• [Reading text]:
☆ ☆ ☆ ☆ ☆
Home Sales Price Estimation with Machine Learning Regression Models
Introduction:
Real estate markets are constantly changing; therefore, accurate home feature importance and price prediction models are essential to facilitate efficient transactions between sellers and buyers. Given an extensive and accurate dataset, data science methods and machine learning models can provide a solution.
Background:
This project used a dataset of home sales records from Ames, Iowa, to better understand local home prices and their associated features. The goal was to explore the importance of features in local home sale records and develop a price prediction model by iterating through various machine learning regression methods. It was broken down into three deliverables: 1) exploratory data insights with visuals, 2) descriptive modeling for feature importance/ranking related to price, and 3) predictive machine learning modeling and pipeline objects.
☆ ☆ ☆ ☆ ☆
• [What you need to do]:
**A)** In the text on home sales price estimation:
(i) Which city's home sales records did the project's dataset come from?
(ii) Into how many deliverables was the project broken down?
(iii) According to the introduction, what do accurate home feature importance and price prediction models facilitate?
**B)** Could you write the next part of the text on home sales price estimation with regression models, following on from its last sentence?

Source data
☆ ☆ ☆ ☆ ☆
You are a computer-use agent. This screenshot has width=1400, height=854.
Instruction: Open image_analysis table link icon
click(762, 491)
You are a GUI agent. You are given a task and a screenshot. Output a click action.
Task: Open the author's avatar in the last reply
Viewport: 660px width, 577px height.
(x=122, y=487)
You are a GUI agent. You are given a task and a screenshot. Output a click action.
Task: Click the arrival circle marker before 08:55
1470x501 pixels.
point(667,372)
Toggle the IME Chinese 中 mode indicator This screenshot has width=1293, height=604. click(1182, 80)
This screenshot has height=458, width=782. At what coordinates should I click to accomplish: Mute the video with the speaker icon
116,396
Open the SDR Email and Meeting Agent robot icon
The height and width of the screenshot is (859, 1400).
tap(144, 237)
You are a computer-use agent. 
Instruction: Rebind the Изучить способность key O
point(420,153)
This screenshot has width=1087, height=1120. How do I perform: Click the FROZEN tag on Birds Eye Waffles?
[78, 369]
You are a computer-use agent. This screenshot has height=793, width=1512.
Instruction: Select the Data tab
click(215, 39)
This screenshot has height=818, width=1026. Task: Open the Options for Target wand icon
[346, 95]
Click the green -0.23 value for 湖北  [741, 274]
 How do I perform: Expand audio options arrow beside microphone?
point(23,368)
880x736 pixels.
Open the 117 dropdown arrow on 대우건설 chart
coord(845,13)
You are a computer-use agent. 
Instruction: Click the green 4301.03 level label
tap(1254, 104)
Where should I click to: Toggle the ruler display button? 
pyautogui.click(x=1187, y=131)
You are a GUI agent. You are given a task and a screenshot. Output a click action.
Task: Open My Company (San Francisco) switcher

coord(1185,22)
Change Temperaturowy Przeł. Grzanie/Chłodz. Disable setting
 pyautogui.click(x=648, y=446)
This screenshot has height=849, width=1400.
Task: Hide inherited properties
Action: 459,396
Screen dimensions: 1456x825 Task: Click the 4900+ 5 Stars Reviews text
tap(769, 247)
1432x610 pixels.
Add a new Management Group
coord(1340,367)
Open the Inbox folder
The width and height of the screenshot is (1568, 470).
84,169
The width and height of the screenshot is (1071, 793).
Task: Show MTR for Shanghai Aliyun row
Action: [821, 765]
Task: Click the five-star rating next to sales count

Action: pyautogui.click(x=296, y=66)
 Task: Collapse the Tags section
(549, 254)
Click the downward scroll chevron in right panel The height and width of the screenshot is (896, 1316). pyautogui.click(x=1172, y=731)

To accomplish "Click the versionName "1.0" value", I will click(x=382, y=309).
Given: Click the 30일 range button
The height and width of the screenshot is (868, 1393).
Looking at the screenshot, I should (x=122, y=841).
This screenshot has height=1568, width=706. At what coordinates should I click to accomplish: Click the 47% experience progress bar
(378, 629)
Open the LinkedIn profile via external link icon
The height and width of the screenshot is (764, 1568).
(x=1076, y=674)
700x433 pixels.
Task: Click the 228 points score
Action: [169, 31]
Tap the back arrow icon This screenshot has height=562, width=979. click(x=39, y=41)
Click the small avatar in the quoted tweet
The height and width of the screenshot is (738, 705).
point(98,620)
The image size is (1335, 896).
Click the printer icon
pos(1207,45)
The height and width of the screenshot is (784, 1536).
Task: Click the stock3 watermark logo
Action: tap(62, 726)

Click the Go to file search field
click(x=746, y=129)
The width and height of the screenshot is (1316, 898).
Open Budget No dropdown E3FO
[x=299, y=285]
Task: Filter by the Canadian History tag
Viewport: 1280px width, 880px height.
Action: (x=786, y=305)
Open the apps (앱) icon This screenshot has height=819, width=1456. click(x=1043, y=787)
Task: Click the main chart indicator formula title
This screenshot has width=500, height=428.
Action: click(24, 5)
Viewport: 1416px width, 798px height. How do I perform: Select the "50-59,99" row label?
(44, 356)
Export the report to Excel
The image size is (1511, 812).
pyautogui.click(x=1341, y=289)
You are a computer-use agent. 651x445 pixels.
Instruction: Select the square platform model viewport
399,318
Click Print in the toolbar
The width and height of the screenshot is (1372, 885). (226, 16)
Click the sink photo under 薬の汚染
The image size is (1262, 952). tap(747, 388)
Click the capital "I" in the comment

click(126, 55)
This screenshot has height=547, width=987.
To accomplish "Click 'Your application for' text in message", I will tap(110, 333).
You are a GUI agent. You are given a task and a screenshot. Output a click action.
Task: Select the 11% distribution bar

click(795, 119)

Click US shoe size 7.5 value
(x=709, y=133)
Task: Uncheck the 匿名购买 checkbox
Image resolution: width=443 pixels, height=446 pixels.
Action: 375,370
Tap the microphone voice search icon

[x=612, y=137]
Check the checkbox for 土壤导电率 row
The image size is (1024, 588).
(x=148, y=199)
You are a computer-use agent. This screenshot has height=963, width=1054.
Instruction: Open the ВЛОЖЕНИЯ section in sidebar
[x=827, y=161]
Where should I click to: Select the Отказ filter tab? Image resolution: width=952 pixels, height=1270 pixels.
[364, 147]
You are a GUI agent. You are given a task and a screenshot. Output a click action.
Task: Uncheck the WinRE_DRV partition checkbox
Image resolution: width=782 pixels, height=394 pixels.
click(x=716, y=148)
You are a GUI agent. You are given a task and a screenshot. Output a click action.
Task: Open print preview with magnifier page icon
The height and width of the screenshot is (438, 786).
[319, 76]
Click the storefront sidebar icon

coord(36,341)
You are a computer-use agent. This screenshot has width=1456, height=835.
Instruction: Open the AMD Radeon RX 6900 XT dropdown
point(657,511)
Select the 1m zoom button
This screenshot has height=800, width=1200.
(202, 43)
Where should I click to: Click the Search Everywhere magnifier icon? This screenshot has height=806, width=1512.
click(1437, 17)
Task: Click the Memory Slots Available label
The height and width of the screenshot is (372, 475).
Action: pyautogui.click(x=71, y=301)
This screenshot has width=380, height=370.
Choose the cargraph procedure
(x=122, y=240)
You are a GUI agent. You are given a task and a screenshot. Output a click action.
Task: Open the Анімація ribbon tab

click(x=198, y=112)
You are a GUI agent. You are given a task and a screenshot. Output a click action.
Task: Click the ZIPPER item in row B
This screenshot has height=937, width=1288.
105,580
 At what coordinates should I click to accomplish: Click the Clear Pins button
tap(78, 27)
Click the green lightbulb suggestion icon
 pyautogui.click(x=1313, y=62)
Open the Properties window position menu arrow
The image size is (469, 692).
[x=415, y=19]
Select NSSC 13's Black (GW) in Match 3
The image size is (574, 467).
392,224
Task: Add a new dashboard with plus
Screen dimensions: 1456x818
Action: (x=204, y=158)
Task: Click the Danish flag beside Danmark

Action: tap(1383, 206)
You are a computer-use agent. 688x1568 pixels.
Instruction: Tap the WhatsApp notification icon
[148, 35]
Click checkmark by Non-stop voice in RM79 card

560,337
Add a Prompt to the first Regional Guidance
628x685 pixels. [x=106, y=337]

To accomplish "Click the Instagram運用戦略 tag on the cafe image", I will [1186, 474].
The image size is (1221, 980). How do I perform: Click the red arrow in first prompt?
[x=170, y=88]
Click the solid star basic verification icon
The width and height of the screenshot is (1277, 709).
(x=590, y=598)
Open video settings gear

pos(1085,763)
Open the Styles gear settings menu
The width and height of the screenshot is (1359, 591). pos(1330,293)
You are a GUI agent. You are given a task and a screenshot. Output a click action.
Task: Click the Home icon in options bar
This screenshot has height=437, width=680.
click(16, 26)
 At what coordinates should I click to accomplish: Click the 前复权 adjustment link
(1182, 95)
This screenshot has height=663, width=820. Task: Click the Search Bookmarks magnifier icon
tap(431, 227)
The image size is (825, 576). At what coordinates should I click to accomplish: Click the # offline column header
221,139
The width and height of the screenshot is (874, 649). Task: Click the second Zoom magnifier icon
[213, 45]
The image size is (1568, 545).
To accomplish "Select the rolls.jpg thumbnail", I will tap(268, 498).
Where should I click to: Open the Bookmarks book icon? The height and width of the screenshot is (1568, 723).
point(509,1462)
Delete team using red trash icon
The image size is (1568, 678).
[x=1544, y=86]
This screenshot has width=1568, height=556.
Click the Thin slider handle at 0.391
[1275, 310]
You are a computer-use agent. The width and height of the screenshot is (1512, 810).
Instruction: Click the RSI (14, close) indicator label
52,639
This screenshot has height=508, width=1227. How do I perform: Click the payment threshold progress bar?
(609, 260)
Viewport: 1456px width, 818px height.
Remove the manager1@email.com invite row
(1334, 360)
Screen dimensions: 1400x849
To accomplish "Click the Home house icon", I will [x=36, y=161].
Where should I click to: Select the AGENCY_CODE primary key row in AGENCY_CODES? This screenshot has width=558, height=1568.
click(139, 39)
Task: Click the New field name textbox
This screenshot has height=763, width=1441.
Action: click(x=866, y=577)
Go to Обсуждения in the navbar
☆ ☆ ☆ ☆ ☆
• [Written answers]:
**A)**
(i) Ames, Iowa.
(ii) Three.
(iii) Efficient transactions between sellers and buyers.

**B)**
Dataset and Preprocessing:
The Ames Housing dataset was sourced from a Kaggle competition and has over 2500 home sale records with 80 input features. These features generally describe home-specific features, such as square footage and finish type. They were organized as 11 numeric categorical, 28 descriptive categorical, and 40 quantitative features. After loading the original dataset, 28 columns had missing values, and imputation methods were carried out. Categorical nominal feature columns were dummy encoded, and separate CSV files were created for the input features, the single target output feature, and the sale price.
Exploratory Data Analysis (EDA):
Initially, the dataset was inspected for sale price distribution, with a mean price of $178,000 and a standard deviation of $75,000. Although the distribution was skewed toward lower prices, it was relatively normally distributed, and no further transformations were needed.
Next, feature importance was analyzed by identifying the top five home features positively correlated with the sale price. This had to be broken into two correlations: a Pearson coefficient value for numerical features and a chi-squared value for categorical features. The top five features were reported for both types.
Top 5 Numeric Features:
- Overall Quality
- Living Area Size
- Exterior Quality
- Kitchen Quality
- Basement Size
Top 5 Categorical Features:
- Roof Material
- Neighborhood
- Building Type
- Garage Type
- Utilities
Finally, a neighborhood pricing analysis was done to understand the geography of sales records and rank the neighborhoods relative to home sale price.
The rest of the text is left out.